CMcC: The infix operator | worries me too, it helps conceptually to reinforce the idea that {class | content} is a special form, but in the end it's got to be inefficient to carry around '|' as essentially dead weight with no real tcl-interpretation.

Next Q: is '|', properly speaking, in the re-interpreted form jcw suggests, not itself some kind of class? If it can be usefully construed as such, it would compel me to think that you're onto something unarguably valid (because the beautiful answer is usually the correct answer qv aesthetic fallacy :)

RS: I understand the "|" as a guard that expresses "this is a toot value". You're right that it need not be in infix position, although this is kind of beautiful in my eyes. One could alternatively use

{| class {the values}}

which would simplify things:

$x get member

gets substituted as:

{| class {the values}} get member

gets auto-expanded first word as:

| class {the values} get member

At this point, some reordering is needed to dispatch to

toot::class::get {the values} member

So the function of prefix "|" could also be called ::toot::dispatch ...

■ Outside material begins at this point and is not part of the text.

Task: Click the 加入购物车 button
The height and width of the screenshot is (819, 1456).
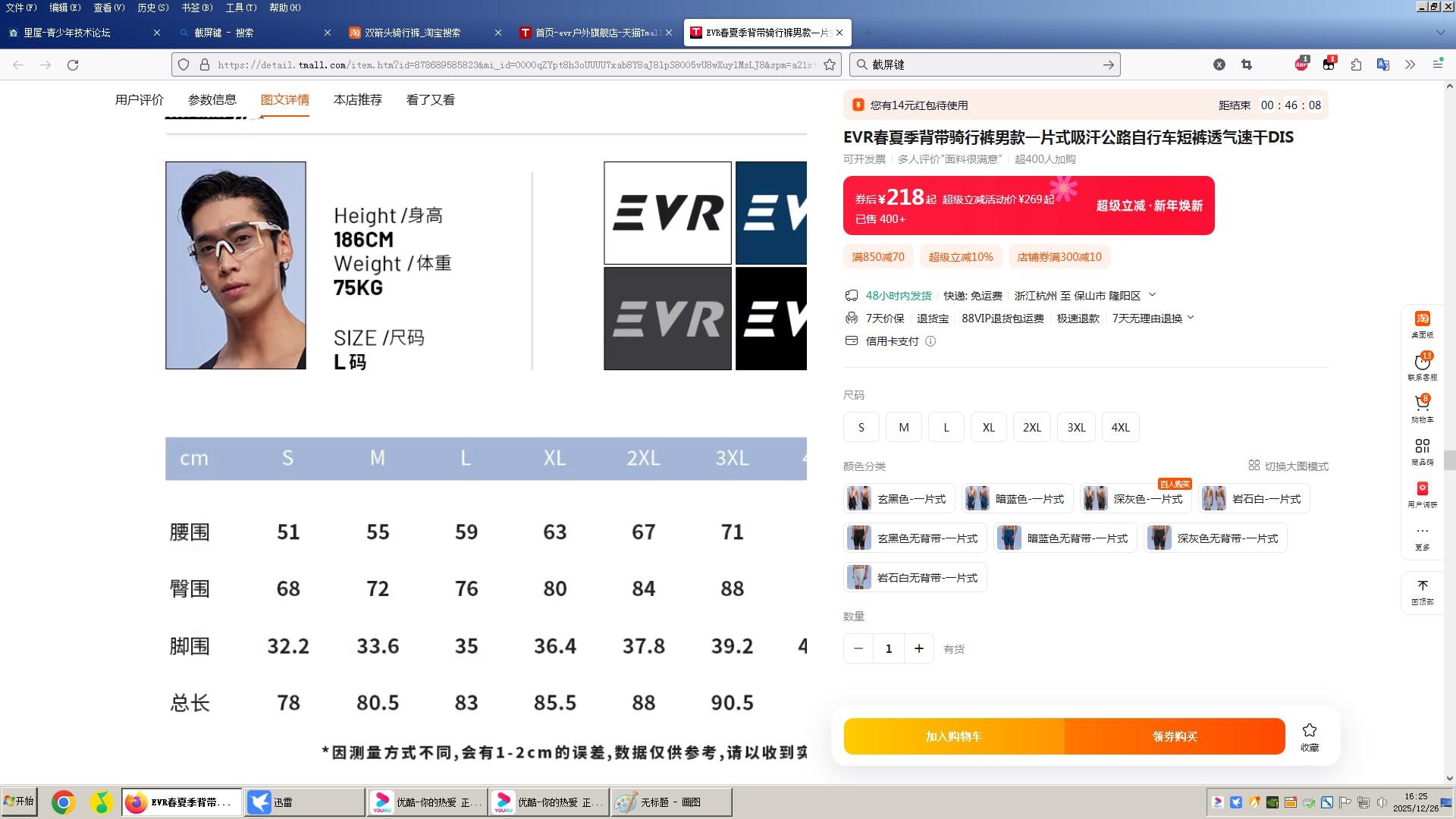Action: click(953, 736)
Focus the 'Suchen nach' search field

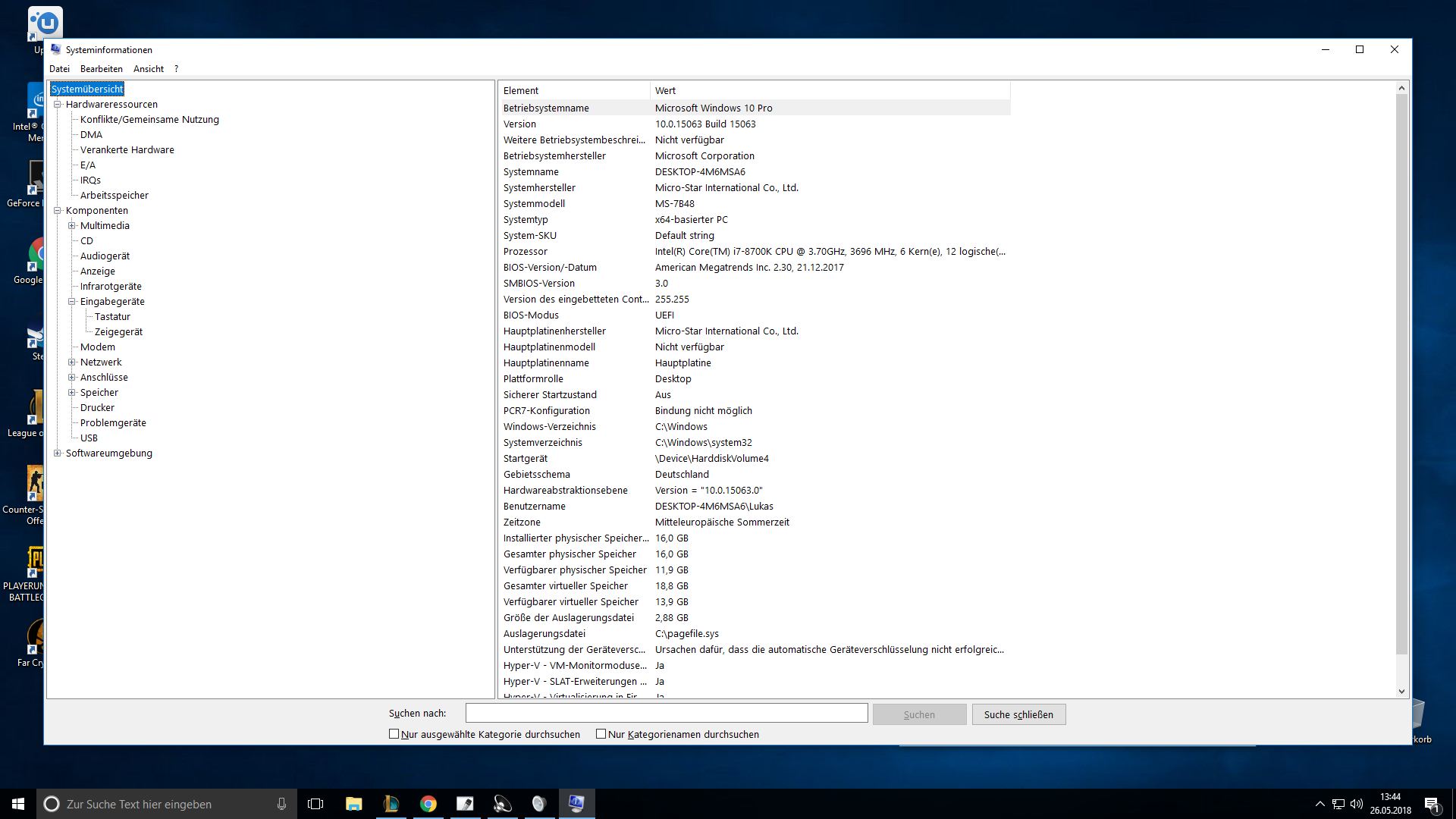coord(666,713)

Just that "|" looks nicer. On the other hand, it consumes a possible command name others might want to use, e.g., as prefix for bitwise OR. By having it infix, only the class name itself (under control of the user) is used as command name, and "|" is a subcommand of that (as of any toot class):

{class | {the values}} get member

is auto-expanded to:

class | {the values} get member

where class is an alias resolving as

::toot::dispatch class | {the values} get member

which ends up calling

::toot::class::get {the values} member

Does that make sense?

CMcC: Yes, it makes more sense, thank you. | isn't merely syntactic sugar, but is a method on everything that is a TOOT class, and this dispatch is managed by means of a clever use of alias.

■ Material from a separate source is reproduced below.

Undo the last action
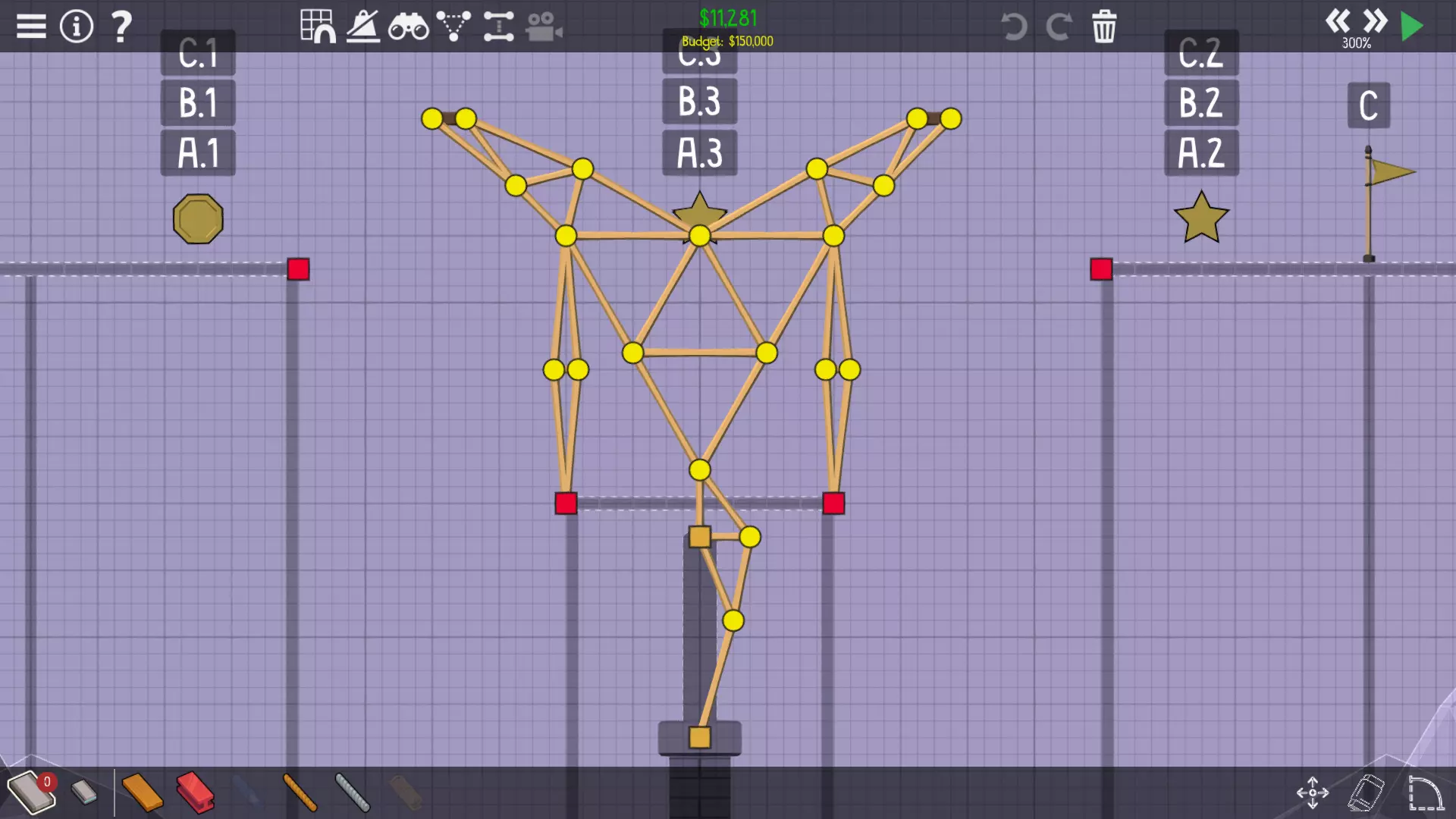Screen dimensions: 1456x819 click(x=1014, y=27)
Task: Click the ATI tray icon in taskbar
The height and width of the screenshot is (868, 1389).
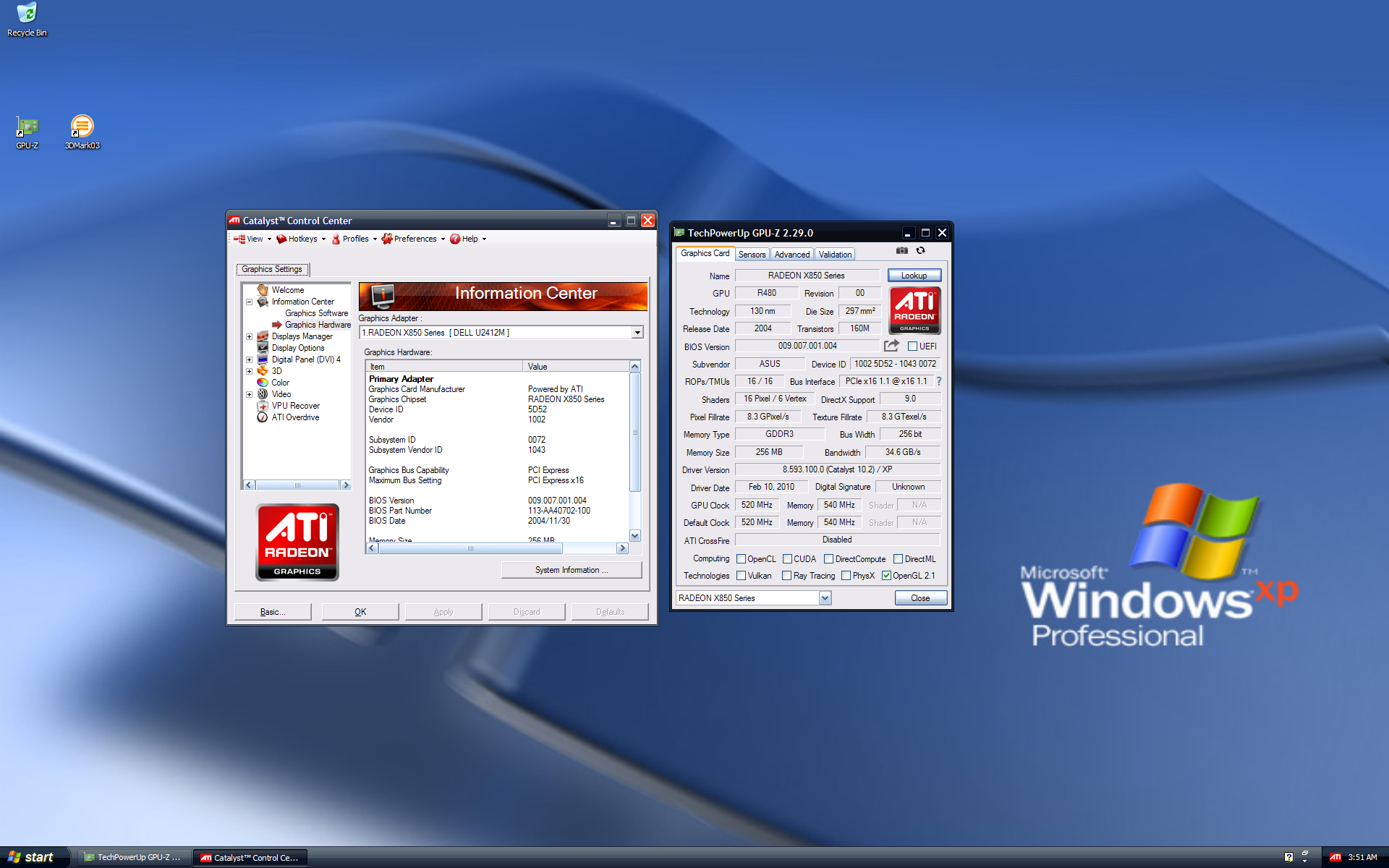Action: tap(1335, 857)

NEM: Indeed, the | method (it could be anything, and I'm open to better suggestions) is absolutely essential to the technique, to ensure that both means of calling a method can be used (::List length $obj vs $obj length). You can rearrange things to make that a prefix command, instead of a message - in which case you can make things a bit more efficient, but then you can't overload it on a per-class basis (not sure if you'd ever want to, but still).


NEM Some more thoughts on TOOT's view of values and types at Interpreting TOOT.


CMcC Another naive/lazy question ... what if TOOT's 'state' component was always interpreted as a namespace name? Would that not provide for mutable state? This consideration arose from DKF's comment on the chat that 'everything is a string, or has a name (which is a string)'

NEM Yes, that would work as well. Indeed, you could have the state be an XOTcl object if you wanted. I'm not sure whether you gain anything in this case, though. At present, I'm playing around with using concepts from monadic programming (see [L3 ] for a "gentle" introduction to monads in Haskell) which (with a bit of syntactic sugar) can make dealing with functional/immutable objects feel like working with stateful objects. It works by threading an extra state argument through function invocations in a way which is transparent to the user of the function, and to the function itself. Not sure how useful this will be in practice, but it's a fun experiment, and monads are a crazy concept to try and get your head round. I'll create a wiki page when I'm done (this week sometime, hopefully).